É este homem, que tanto nos tem ajudado a respeitar a grande matriz, que o Rotary vai homenagear. Na já extensa folha de serviços prestados à cultura e à região, cabem o poeta de Cidade Perdida ou Baga-Baga; o autor de monografias históricas como Mamarrosa Milenária  ou Oiã, Terras e Gentes; o cronista de Tarrafo, um diário escrito sob a emoção da guerra na Guiné, ou de romances de literatura colonial como Cabo Donato, Pastor de Raparigas e Estranha Noiva de Guerra; o perscrutador da alma e das Histórias de Artesãos, que retratou em pinceladas coloridas, num tempo em que o artesanato era uma disciplina importante da escola da vida; o estudioso de Santa Casa, Vida e Obra, livro que ajuda a conhecer melhor mais um pedaço do passado concelhio, a evolução e as personalidades que ajudaram a manter viva a Misericórdia de Oliveira do Bairro; o conhecedor atento das Irmandades das Almas e de outro património religioso, alternando trabalhos como O Préstimo a Caminho de Lisboa, os Bombeiros de Vagos, ou os Falcões do Cértima; enfim, o jornalista tarimbado e de observação aguda da Soberania do Povo e do Jornal da Bairrada, fascinado pela crónica e a reportagem, com vasta colaboração dispersa por muitos outros jornais e revistas.

Apetece dizer, a quem é dono de uma vida assim tão preenchida: não pode dar-se mais quem tanto já se deu por inteiro.

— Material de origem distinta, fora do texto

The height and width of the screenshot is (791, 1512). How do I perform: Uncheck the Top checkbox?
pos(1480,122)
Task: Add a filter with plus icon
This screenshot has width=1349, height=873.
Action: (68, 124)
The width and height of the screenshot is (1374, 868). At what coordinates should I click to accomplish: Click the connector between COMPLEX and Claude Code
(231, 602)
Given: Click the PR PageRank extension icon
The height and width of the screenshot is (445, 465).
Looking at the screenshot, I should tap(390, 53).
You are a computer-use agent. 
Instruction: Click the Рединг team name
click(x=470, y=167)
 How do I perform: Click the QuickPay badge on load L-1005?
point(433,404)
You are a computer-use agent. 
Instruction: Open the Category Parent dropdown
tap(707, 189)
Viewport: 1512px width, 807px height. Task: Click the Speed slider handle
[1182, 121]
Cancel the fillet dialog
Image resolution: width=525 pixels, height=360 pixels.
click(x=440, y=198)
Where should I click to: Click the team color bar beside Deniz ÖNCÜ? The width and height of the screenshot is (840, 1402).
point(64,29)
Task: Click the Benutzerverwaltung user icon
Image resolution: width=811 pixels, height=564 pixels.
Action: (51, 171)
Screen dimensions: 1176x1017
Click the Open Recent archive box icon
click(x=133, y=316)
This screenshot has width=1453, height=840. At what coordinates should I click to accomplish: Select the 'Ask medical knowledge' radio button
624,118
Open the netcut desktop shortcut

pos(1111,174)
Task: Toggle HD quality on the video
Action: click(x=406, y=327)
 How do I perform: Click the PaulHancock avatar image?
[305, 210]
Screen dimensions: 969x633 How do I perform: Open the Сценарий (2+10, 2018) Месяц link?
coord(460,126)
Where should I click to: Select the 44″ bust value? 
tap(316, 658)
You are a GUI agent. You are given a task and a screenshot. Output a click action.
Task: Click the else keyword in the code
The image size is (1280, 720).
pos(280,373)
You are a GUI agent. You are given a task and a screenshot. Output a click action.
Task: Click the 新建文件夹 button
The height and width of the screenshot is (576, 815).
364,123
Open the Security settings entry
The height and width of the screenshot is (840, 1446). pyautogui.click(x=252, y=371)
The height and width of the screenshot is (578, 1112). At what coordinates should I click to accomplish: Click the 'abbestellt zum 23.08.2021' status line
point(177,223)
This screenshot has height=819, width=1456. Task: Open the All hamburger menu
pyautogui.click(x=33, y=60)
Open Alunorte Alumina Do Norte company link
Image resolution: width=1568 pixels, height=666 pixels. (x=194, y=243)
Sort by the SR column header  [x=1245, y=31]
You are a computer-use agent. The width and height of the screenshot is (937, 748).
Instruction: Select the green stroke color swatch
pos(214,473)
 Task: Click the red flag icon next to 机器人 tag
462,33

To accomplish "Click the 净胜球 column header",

Venha de lá a homenagem, que deve ser, tanto quanto possível, uma comunhão ritual, isto é, uma convicção e não uma convenção.


(1) Armor Pires Mota, Troviscal. Visão histórico-cultural, Edição da Câmara Municipal de Oliveira do Bairro, 2005, p. 8.
(2) Armor Pires Mota, “Laços de despedida”, Jornal da Bairrada, 02.01.2008, p. 2.
(3) Joaquim Correia, recensão a O Vendedor de Tapetes, Jornal da Bairrada, 28.06.2001, p. 12.